Susah betul untuk mencoba berpikiran positif pada pemerintah. Belum kering ludah yang terbuang, sudah ada gebrakan yang mempecundangi rakyat. Baru sejenak kita mengernyitkan dahi karena Danantara, kini muncul skandal pengoplosan Pertalite jadi Pertamax oleh Dirut Pertamina Patra Niaga.

Tidak main-main. Ada potensi korupsi dengan pengadaan BBM kualitas rendah untuk dijual sebagai BBM kualitas tinggi. Ini bukan perkara melarikan uang rakyat saja. Dari kepercayaan sampai kendaraan kita dirusak oleh kongkalikong bajingan petinggi PT Pertamina Patra Niaga dan PT Kilang Pertamina Internasional.

Kali ini, marah sangat wajar! Bahkan ketika kita mencoba berbaik hati menolak subsidi, para bajingan ini mengencingi dengan bensin busuk! Wajar juga jika saya bertanya: masih adakah harga diri di hati mereka yang kita percaya ini?

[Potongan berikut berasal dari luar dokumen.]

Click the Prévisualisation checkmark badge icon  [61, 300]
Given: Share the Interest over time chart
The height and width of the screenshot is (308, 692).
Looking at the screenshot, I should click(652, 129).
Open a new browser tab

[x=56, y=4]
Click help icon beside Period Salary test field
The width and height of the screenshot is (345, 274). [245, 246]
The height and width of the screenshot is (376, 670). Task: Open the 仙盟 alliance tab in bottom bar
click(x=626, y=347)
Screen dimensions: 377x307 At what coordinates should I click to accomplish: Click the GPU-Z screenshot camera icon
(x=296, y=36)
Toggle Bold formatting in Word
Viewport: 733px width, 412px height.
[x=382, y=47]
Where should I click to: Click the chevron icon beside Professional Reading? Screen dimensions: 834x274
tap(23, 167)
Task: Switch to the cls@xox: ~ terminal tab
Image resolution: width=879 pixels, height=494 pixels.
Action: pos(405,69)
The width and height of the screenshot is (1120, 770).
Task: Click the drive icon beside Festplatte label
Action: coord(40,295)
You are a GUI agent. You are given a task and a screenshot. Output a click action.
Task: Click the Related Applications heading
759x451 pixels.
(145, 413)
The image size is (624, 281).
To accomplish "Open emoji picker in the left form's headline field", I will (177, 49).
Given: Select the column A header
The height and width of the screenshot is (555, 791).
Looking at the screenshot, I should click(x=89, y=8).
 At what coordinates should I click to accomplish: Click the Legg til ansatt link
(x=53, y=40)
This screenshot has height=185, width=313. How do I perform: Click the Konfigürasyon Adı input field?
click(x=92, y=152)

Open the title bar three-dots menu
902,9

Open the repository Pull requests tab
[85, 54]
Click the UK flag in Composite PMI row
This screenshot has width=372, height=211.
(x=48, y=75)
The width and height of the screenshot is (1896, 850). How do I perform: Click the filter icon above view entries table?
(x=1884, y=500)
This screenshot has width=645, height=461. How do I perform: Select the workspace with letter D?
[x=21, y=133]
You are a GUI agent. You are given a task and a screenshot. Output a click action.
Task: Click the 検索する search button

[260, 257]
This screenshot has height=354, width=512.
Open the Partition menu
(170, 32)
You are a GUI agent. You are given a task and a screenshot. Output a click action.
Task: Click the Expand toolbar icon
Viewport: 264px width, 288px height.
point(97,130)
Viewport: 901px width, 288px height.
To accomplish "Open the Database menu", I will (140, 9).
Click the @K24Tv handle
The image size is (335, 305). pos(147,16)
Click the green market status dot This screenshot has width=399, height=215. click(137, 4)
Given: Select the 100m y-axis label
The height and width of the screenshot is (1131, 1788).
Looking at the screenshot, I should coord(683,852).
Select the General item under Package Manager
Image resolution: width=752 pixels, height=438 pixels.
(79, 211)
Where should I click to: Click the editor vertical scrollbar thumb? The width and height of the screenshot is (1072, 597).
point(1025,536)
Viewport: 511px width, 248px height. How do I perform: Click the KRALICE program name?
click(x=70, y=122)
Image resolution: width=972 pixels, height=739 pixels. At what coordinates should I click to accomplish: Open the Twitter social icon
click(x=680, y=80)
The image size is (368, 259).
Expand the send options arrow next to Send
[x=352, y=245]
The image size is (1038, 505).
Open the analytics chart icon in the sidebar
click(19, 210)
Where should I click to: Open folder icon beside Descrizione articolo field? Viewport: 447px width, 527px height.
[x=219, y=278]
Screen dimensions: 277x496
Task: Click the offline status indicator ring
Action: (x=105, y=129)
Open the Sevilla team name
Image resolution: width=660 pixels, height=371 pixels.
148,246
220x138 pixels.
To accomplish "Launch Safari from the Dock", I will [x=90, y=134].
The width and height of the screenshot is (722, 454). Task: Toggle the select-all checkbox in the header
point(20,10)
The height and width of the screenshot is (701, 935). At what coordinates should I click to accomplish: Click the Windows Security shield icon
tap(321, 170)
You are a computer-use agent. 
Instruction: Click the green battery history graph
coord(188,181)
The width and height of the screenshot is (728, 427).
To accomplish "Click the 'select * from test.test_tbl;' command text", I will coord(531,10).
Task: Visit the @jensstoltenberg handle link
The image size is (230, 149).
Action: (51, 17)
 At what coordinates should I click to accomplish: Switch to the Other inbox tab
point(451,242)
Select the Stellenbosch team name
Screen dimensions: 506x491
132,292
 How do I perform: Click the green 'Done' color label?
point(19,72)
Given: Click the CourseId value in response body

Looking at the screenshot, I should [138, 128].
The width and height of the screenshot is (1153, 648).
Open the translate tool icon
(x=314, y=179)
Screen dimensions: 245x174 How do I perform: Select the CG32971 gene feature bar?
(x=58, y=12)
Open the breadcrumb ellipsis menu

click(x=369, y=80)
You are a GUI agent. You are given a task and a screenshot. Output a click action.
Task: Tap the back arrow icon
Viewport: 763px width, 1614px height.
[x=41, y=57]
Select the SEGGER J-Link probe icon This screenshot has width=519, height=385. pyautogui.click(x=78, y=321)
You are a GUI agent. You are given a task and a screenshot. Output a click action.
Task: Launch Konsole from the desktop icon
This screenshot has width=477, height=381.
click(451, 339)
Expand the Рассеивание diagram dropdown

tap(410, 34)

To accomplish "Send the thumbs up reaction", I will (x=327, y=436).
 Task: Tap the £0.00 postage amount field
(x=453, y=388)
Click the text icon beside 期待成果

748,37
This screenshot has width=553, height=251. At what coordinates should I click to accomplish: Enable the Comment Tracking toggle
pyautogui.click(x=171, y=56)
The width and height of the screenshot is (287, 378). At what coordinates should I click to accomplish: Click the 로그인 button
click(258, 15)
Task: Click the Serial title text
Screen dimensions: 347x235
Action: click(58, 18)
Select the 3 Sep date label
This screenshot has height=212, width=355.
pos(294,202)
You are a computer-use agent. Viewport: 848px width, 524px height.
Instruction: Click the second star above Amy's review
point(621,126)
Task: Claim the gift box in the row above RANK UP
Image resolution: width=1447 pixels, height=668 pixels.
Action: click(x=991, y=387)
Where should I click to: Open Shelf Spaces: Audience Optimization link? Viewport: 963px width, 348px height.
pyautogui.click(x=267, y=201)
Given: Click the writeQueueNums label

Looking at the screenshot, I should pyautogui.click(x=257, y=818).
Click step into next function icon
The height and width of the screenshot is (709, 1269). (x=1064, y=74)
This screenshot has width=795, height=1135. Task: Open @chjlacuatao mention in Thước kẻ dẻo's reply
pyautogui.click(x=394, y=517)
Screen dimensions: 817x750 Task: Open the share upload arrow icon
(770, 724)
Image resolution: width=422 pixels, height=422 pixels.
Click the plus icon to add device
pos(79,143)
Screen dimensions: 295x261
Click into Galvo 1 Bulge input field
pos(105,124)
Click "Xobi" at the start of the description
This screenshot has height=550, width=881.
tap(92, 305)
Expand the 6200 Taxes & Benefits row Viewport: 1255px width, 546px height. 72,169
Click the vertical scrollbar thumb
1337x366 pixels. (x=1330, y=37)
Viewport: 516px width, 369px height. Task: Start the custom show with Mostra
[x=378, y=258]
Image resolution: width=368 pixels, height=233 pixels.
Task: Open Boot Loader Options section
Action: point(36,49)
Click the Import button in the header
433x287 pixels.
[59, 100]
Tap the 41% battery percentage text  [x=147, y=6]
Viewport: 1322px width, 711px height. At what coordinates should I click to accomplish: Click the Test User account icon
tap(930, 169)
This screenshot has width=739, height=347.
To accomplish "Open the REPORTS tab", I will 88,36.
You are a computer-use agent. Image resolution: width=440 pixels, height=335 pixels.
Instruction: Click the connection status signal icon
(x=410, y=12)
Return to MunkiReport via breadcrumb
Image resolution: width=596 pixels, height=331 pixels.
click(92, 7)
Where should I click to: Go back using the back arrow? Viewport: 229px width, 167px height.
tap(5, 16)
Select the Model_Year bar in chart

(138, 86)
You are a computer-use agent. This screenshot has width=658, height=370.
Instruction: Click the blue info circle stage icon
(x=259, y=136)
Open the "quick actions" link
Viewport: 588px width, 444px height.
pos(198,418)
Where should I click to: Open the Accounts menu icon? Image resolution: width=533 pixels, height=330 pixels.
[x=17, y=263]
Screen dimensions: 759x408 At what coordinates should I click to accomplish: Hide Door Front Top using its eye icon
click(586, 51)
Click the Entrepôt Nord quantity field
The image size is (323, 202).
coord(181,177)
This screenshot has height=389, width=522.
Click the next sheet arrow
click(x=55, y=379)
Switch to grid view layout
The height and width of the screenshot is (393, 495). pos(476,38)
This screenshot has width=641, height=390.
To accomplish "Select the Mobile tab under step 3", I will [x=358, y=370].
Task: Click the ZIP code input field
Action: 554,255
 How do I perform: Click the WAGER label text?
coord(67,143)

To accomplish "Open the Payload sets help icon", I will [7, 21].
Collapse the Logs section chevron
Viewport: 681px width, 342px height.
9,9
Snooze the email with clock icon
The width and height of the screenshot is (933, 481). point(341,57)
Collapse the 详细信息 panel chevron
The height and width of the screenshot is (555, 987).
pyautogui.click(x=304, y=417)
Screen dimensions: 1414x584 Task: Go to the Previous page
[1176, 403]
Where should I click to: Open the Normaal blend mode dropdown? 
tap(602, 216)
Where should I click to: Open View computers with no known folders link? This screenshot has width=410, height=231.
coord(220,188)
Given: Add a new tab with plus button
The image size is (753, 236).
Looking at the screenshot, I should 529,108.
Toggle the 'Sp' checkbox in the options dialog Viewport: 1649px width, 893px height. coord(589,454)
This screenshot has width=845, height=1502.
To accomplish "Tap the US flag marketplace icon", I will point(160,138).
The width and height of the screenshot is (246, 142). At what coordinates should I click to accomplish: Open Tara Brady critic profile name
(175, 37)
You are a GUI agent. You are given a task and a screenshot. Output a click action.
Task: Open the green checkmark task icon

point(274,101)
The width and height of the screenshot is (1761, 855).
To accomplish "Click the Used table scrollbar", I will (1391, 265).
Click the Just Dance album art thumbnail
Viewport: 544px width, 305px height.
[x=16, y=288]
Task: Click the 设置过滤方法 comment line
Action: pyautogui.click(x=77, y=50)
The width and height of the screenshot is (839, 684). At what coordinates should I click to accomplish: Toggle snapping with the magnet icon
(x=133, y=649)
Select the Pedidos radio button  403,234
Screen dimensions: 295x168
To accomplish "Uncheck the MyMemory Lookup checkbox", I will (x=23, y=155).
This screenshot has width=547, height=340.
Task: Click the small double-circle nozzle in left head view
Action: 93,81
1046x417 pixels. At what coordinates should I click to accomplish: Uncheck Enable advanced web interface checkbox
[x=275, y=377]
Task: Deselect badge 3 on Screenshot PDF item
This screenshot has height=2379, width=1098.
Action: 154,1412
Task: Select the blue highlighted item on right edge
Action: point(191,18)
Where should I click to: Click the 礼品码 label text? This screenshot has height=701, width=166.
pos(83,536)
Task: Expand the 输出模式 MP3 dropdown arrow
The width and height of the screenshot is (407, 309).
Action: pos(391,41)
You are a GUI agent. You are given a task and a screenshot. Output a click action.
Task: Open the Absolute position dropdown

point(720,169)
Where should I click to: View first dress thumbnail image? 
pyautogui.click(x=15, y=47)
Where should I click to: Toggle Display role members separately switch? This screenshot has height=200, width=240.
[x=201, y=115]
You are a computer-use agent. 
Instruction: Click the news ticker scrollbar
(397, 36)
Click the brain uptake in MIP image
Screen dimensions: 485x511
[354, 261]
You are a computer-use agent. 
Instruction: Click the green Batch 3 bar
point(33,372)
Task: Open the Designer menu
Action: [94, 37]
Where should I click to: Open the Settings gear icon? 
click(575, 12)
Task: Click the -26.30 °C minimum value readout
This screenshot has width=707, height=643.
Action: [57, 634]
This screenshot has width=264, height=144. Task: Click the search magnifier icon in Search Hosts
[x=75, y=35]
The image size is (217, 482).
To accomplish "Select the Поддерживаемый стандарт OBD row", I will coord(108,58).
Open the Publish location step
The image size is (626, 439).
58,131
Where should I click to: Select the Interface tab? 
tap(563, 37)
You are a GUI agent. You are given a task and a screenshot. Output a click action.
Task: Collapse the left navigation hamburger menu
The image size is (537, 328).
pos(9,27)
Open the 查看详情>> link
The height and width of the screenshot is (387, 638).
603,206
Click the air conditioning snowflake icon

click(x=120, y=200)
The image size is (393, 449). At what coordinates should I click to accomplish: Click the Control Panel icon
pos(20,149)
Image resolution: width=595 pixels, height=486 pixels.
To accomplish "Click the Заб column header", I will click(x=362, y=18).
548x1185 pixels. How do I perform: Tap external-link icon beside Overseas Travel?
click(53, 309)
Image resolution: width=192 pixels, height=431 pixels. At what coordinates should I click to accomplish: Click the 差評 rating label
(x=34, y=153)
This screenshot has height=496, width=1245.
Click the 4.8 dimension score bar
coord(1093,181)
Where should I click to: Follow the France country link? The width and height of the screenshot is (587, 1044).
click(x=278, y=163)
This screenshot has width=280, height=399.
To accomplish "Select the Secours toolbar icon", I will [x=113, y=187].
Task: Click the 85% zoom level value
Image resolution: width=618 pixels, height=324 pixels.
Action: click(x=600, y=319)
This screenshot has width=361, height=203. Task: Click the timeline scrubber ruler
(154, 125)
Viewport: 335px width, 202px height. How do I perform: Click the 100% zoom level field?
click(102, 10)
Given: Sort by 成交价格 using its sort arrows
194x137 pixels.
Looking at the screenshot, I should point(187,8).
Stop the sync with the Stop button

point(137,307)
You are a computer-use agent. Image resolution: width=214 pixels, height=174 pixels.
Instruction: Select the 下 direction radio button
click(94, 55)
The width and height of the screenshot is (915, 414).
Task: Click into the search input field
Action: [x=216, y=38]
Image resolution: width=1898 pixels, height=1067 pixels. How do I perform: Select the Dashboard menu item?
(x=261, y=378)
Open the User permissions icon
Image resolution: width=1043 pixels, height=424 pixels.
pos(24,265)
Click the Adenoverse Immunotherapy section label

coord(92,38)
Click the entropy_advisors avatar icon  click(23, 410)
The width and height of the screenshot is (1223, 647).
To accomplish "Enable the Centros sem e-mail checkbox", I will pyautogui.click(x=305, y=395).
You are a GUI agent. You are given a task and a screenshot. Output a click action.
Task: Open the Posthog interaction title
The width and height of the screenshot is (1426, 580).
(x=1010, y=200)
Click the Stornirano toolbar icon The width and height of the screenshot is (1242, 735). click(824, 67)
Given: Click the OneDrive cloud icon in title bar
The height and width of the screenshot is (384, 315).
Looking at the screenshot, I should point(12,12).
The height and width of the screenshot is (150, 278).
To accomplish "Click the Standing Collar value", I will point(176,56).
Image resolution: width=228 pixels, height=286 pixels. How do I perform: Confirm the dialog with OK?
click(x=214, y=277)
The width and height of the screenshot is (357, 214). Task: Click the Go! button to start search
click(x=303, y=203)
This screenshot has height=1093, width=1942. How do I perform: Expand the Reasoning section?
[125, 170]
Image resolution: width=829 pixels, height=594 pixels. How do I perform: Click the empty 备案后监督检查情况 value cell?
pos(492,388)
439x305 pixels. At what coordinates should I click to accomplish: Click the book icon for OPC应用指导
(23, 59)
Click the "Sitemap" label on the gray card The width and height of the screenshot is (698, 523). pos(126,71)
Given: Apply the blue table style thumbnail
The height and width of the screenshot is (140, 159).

Tekan subsidi, dorong kebohongan

Belum lama ini, muncul wacana lama perkara penghapusan subsidi BBM. Dalam acara Economic Outlook 2025, Luhut Binsar Pandjaitan mengusulkan penghapusan subsidi dan menerapkan BBM satu harga pada 2027. Langkah mengerikan ini dianggap membantu pemerintah menghemat anggaran serta mengurangi ketergantungan pada BBM impor.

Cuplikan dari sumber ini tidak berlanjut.